Aislinn Pentecost-Farren | Ramapough Lenape Nation Turtle Clan
I worked with PennPraxis Director Ellen Neises and two UPenn Landscape Architecture students on two projects for the Ramapough Lenape Nation Turtle Clan in northern New Jersey. We spent part of the summer developing a draft design for an interpretive trail based on traditional Lenape trail wayfinding and ceremonial design. The bulk of our summer was spent surveying an area near Newton, NJ of many stone formations with possible Lenape ceremonial and historic significance. The internship culminated in a three-day overnight trip to New Jersey with the team. Using annotated DSLR photography, drone photography, elevation drawings, GIS, and text description we sampled three clusters of stone formations and created a preliminary report on their significance for the Ramapough Lenape to use for advocacy and further research.
I drew heavily on recording techniques I learned in HSPV 601, especially the photography lessons and final deliverable design. I even contacted my professors in that class for additional resources and guidance. Research techniques learned in HSPV 600 also guided some of my recommendations for the project, as well as photo management skills from Digital Media.

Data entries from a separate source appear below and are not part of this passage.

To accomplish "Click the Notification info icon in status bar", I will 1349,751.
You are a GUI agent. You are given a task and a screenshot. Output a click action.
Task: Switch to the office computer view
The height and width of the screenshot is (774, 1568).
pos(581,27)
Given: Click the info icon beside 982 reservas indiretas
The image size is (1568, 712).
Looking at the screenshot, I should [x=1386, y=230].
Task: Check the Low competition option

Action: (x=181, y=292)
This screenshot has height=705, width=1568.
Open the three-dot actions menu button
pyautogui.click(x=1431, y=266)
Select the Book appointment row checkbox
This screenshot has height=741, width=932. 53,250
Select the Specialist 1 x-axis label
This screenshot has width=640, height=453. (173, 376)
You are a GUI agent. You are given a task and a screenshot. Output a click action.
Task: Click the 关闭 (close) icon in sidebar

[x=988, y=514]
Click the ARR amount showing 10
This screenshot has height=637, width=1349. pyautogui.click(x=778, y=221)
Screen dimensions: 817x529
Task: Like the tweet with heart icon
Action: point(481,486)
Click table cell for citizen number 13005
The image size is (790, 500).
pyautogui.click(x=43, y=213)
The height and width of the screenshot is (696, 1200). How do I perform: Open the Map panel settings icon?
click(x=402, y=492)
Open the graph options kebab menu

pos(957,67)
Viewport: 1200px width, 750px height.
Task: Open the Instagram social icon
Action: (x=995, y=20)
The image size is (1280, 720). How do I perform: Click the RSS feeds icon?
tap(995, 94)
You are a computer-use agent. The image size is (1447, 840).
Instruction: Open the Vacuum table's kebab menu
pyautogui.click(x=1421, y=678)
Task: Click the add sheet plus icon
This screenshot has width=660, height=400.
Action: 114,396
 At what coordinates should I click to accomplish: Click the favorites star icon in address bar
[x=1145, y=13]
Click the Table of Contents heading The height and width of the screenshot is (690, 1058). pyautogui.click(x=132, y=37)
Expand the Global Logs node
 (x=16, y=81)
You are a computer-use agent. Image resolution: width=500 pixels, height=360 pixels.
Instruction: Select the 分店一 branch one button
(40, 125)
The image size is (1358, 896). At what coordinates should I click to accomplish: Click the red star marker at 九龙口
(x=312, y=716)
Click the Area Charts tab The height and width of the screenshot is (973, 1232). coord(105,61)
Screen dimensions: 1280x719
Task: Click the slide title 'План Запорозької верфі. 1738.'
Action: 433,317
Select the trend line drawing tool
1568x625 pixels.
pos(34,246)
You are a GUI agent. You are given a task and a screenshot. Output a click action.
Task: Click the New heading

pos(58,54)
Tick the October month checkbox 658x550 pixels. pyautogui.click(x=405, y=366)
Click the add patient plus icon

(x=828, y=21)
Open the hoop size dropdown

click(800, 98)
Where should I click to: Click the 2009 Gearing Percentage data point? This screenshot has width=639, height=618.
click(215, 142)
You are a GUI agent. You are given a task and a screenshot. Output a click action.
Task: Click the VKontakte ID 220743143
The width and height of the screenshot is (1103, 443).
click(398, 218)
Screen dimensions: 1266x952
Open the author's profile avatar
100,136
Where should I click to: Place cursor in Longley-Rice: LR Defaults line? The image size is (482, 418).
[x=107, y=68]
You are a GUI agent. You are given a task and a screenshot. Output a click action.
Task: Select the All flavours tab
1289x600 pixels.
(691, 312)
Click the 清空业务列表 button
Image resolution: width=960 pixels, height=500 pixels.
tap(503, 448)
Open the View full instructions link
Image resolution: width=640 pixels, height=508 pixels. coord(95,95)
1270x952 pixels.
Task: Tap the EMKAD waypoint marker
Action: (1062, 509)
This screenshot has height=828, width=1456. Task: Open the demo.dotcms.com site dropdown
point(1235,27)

I learned about client relationships and project management and design, especially as applies to clients who we are learning from and building trust with as much as they are learning from our work. Working across disciplines with Landscape Architecture students was a fantastic learning experience and so gratifying to integrate our diverse skill sets. I became much more comfortable with my DSLR camera and post-production techniques. I improved my skills in Adobe Illustrator with help from my colleagues and got a taste of how to use GIS.
It was transformative to my professional practice to consult closely with Indigenous leaders. The project also gave me the opportunity to connect with various academics at UPenn and regionally who are working on similar subject matter.